**Passage to read:**

============

# How do I sell my business?



## shirleyg (May 3, 2008)

I've been in business for 25+ years. Thinking about selling. I own all machinery (screen printing, embroidery & transfer equipment). I also own the building. (Well, the bank and I own it!)

Where do I start? What's it worth, especially in this economy?

Can I "split-up" the business & sell in parts, such as screen printing separate from embroidery?


----------



## gerryppg (Jan 29, 2010)

shirleyg said:


> I've been in business for 25+ years. Thinking about selling. I own all machinery (screen printing, embroidery & transfer equipment). I also own the building. (Well, the bank and I own it!)
> 
> Where do I start? What's it worth, especially in this economy?
> 
> Can I "split-up" the business & sell in parts, such as screen printing separate from embroidery?


 The value of the business would be your recievables and the used value of the equipment. It will probably be a very tough sell unless you have an attractive price and turn some nice profits yearly. There has been a couple of screen printing operations around my area that have been for sale for over a year. That tells me the books probably dont look to good.


----------



## shirleyg (May 3, 2008)

Ugh! That's what I figured. This was supposed to be our retirement.


----------



## ranchgurl (Sep 7, 2011)

I have a retail western specialty store,everything from home decor to boots....well. I am also thinking of gvetting out of the retail brick & mortar business (I too own my building) . I plan on liquidating the merchandise & fixtures, renting out my building. Eventually, I plan on going mobil with a ne clothing line of t-shirts etc.. and just doing fairs & events. Economy is "yucky". Not a good time to retire. Best of luck...ranchgurl.


----------



## clclothing (Jul 27, 2011)

Don't forget the value of your client base. Especially if you have a repeat clientele, that can be very valuable to a potential buyer.

There are a number of ways to value a business, including multiples of revenue or profit (or EBITDA). But for the right buyer at the right time, there are other considerations as well, including the fact that while you are wanting to retire, there are an awful lot of people looking to go into business for themselves as an answer to the job market. Some of them have money to invest or the ability to finance.

Look at the number of people joining here every day. You are in a business that is the dream of a lot of people to own.

Don't give up. Speak to a broker about valuation and your local market. And take it upon yourself to talk to people who might be interested.

Just my thoughts...


----------



## DonR (May 6, 2011)

Post your business on BizBuySell.com.


----------



## gerryppg (Jan 29, 2010)

If your client base is large consistent customer then it should have value. If you have alot of customers just because you are you, then those customers may not stay with the business. If you have contracts with large customers then that would make it alot more valuable.

============

**Record set:**
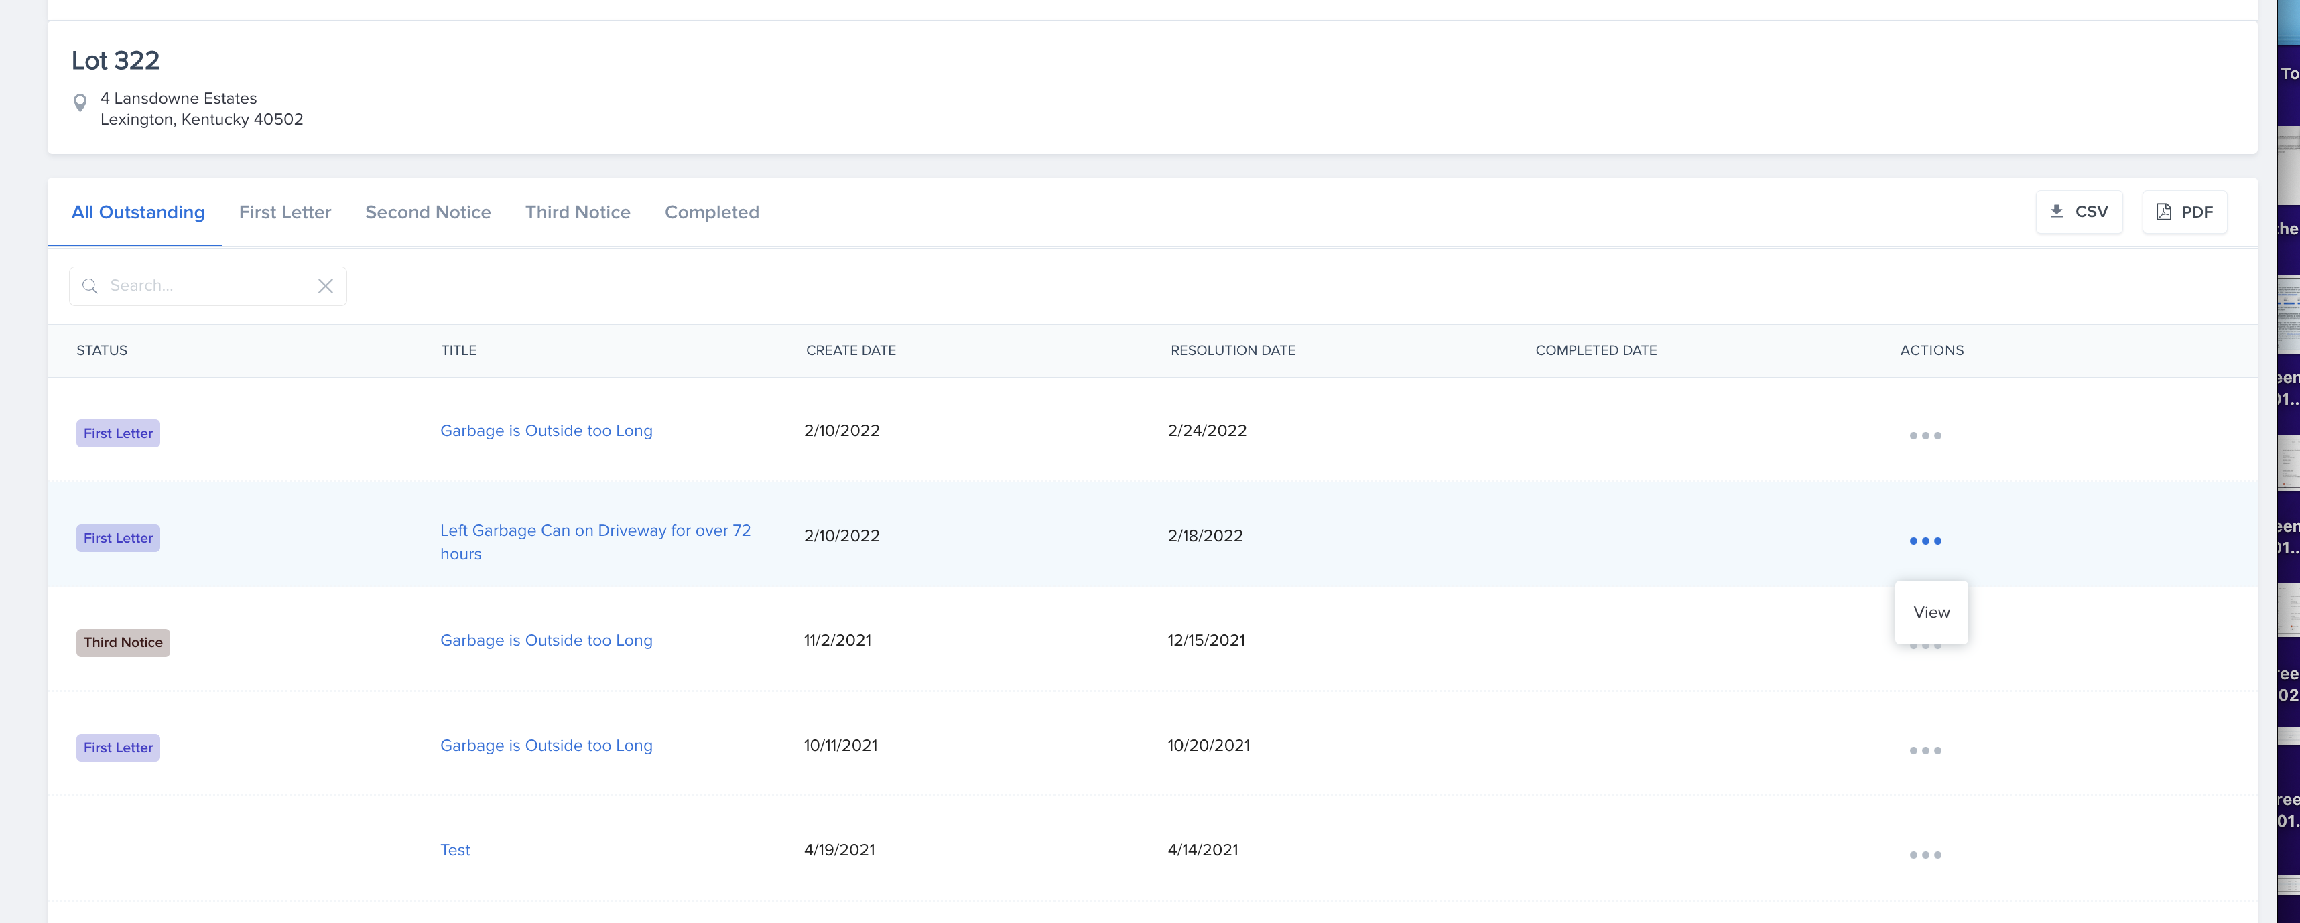Open actions menu for the Test row
Screen dimensions: 2300x923
pos(1925,855)
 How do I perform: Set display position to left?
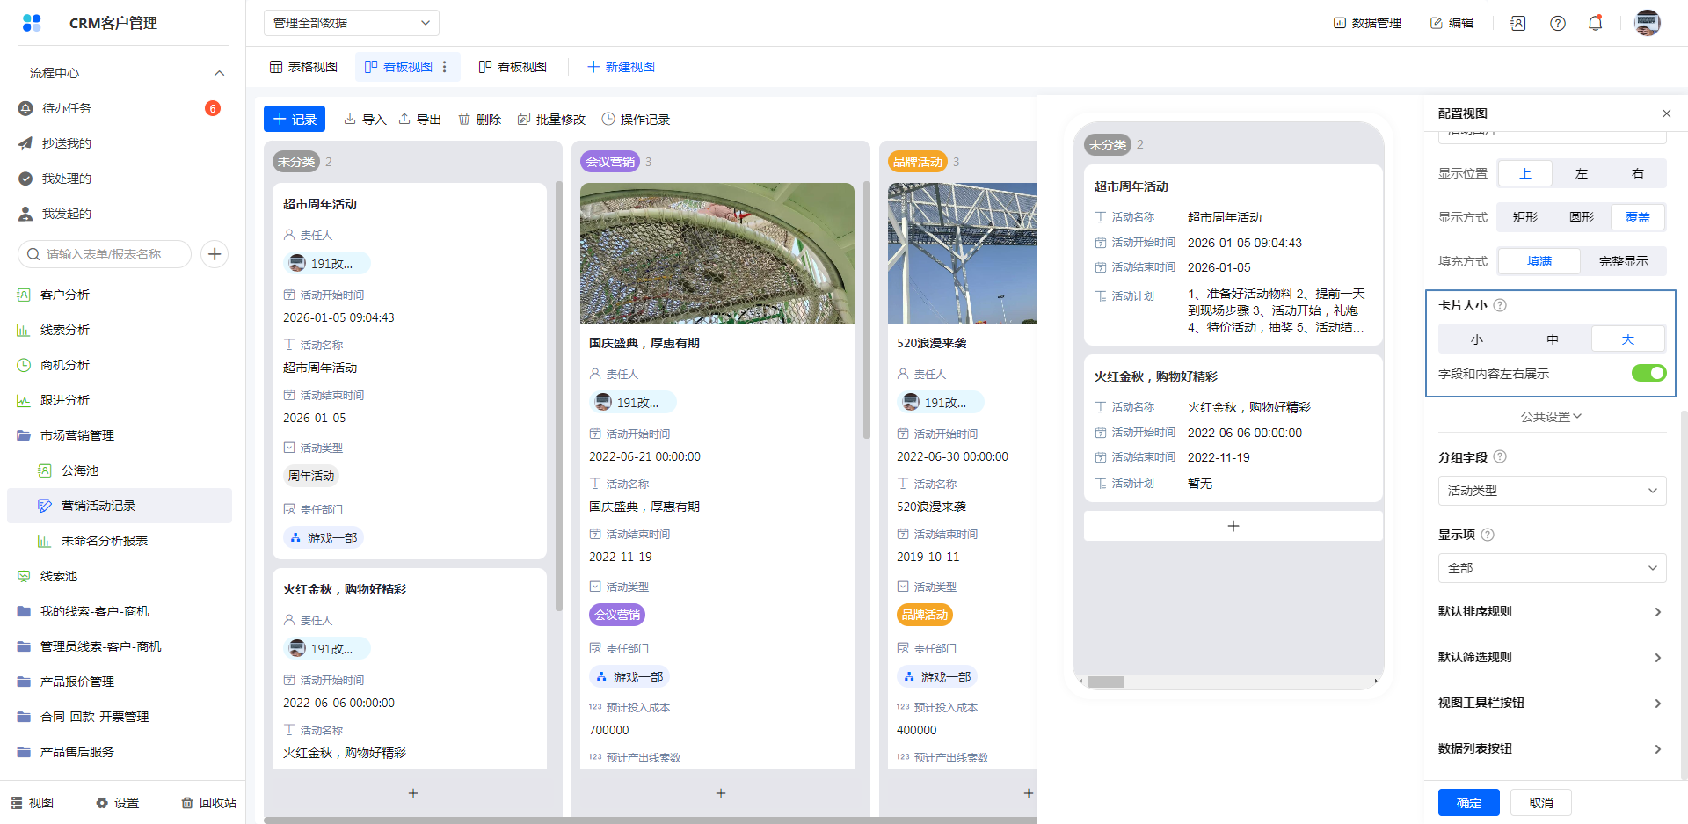(x=1581, y=173)
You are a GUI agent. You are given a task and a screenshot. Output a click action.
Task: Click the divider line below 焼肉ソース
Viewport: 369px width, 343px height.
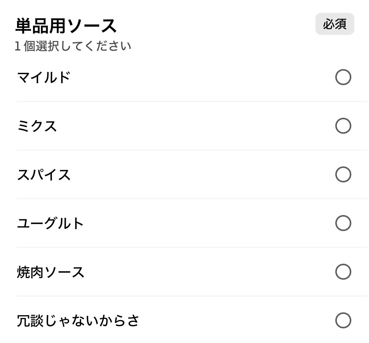coord(192,296)
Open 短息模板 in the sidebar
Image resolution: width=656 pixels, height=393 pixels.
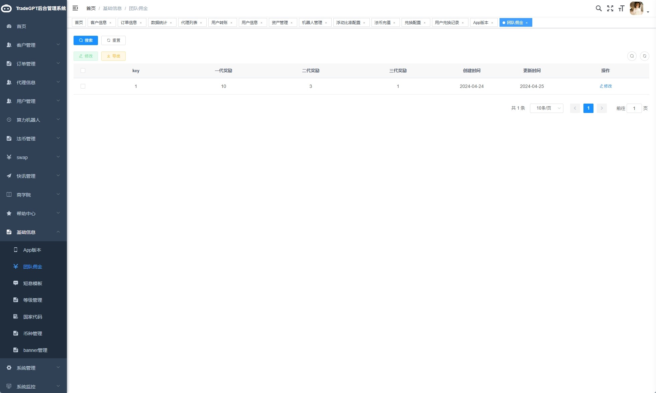[x=32, y=283]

============

**What to work on:**
- A) Quote the forum thread on selling a business word for word, from "Look at the" to "Just my thoughts...".
- B) In the forum thread on selling a business, what kinds of equipment does shirleyg say she owns?
- C) Proceed with the forum thread on selling a business, starting after its final post.

**Written responses:**
- A)
Look at the number of people joining here every day. You are in a business that is the dream of a lot of people to own.

Don't give up. Speak to a broker about valuation and your local market. And take it upon yourself to talk to people who might be interested.

Just my thoughts...

- B) Screen printing, embroidery, and transfer equipment.

- C)
----------



## hoptoad (Sep 21, 2011)

having recently sold another bussiness i can tell you how it worked for me

i got roughly 40% value for my well used equipment 10 % of the value of my stock fair market value for my building (if you are selling a know bussiness with the property value goes up conciderably plus a 15%of a 5 yr average for existing clints(under contract)

t sounds like your well established and depending on location you could do better than that but i got divorced and had to sell


----------



## hedsteve (Sep 8, 2009)

Have you considered retiring but keeping the business? If you hired a manager to run your business for you a good one should be able to increase sales, pay for themselves and make money for you.


----------



## TshirtGuru (Jul 9, 2008)

This is one business that is tough to sell. Since the entry level of this industry is fairly cheap compared to others, most prospective buyers often choose to start off buying their own equipment when opening their own store. Or others are just looking to buy used equipment from businesses closing down or selling. 

In my opinion, client base is jack crap. Clients can go to another printer at any time. And as long as you've been in business, the clients you have are familiar with you. It's a gamble for the buyer to be too confident that the clients will stay with a new owner plus maybe even new employees. It's quite different from selling a franchise gas station for instance, although owners change the product stays the same. 

You will most likely only get some value from your used equipment. If you're looking for retirement, you might be better off into looking for a manager. 

I'm speaking from some experience as I'm currently buying another business in a different industry. Plus I've helped sell a few of my dads businesses. My dad owns a few commercial buildings, and there are several stores on that property which he leases out to. He was trying to sell the property, building, and stores together. Buyers were checking it out but wouldn't make an offer. I told my dad to split the listing, stores and property separate. Most investors don't want to get into a new business, they want to invest! The next day my dad got a cash offer for the property! He'll close soon. 

You can list both the business and property together but it could be a tougher sell. I predict if you list the property and business separately, you'll sell a lot faster. Just make sure that the buyer of the property makes an agreement that they can't raise rent to the new owner of the business to a certain % per year for how ever many years. 

Good luck!


----------



## Louie2010 (Feb 26, 2010)

shirleyg said:


> Ugh! That's what I figured. This was supposed to be our retirement.


 
If this is your retirement income, I would seriously consider this option. Sell the business and equipment separately and keep the property as rental income. 

Of course to be safe I wouldn't sell your equipment until after you have signed a lease with a good tenant.

If you sell the property you will have to pay capital gains tax, and lose a good chunk of the money right off the bat. Then with what is left after taxes you will get a very low return because interest rates are so low. You wont be able to keep up with inflation over the years and your "nest egg" will erode even further with time. 

With rental income you should be able to get a much higher return on your investment, and also keep up with inflation. You will also get the tax benefit of depreciation of the building.


----------



## shirleyg (May 3, 2008)

My husband and I went to see our Tax guy a couple of weeks ago. He discussed the ugly facts of Capital Gains with us. NASTY! Thanks for your advice!


----------



## shirleyg (May 3, 2008)

Good thoughts. We'll likely do "something" after the holidays.


----------



## binki (Jul 16, 2006)

a premium price for this type of business is 2.5 times net plus ffe. you can find books and other references on business valuation.


----------



## shirleyg (May 3, 2008)

What is ffe?


----------



## royster13 (Aug 14, 2007)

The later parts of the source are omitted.